══ MATERIALS PROVIDED ══

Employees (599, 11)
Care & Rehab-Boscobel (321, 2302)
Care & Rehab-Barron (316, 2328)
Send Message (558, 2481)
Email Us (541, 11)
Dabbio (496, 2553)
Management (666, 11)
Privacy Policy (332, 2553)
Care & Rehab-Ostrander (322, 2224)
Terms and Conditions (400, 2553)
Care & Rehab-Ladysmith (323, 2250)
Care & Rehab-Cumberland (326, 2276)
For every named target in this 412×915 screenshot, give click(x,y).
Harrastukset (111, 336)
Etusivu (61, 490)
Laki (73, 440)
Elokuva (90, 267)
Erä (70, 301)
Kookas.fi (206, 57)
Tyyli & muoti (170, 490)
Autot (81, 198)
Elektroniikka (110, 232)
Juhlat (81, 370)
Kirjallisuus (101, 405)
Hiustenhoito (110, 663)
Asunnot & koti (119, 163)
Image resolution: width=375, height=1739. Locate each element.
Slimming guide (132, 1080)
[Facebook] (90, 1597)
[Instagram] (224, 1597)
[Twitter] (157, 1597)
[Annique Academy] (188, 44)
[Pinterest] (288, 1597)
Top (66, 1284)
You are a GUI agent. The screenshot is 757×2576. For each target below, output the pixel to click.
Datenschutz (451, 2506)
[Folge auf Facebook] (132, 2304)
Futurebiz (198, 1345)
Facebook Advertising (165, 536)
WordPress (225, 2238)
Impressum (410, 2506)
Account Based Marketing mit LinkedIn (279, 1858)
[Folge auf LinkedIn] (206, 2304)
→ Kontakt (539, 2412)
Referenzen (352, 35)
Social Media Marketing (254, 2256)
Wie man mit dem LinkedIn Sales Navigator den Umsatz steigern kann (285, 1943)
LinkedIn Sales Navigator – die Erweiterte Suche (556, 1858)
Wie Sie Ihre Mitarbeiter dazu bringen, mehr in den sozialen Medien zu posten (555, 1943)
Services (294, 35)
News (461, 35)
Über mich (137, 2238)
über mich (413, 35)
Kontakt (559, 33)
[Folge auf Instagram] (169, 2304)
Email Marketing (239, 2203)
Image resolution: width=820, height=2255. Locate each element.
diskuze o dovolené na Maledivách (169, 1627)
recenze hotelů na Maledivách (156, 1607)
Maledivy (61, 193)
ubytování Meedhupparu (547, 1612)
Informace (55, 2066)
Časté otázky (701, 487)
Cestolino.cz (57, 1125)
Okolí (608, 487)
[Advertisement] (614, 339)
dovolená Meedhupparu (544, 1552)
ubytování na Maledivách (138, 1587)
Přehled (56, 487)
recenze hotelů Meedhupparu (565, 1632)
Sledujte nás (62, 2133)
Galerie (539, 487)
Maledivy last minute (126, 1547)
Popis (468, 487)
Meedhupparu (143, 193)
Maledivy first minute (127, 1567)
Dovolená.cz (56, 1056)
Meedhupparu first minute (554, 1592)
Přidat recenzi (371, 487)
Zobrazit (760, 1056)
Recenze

═══

▶ **WHAT YOU HAVE TO DO**: Go to the line in the listing above that has "Informace (55, 2066)" in it. Set down that line and each one after it, exactly.

▶ **TASK OUTPUT**:
Informace (55, 2066)
Časté otázky (701, 487)
Cestolino.cz (57, 1125)
Okolí (608, 487)
[Advertisement] (614, 339)
dovolená Meedhupparu (544, 1552)
ubytování na Maledivách (138, 1587)
Přehled (56, 487)
recenze hotelů Meedhupparu (565, 1632)
Sledujte nás (62, 2133)
Galerie (539, 487)
Maledivy last minute (126, 1547)
Popis (468, 487)
Meedhupparu (143, 193)
Maledivy first minute (127, 1567)
Dovolená.cz (56, 1056)
Meedhupparu first minute (554, 1592)
Přidat recenzi (371, 487)
Zobrazit (760, 1056)
Recenze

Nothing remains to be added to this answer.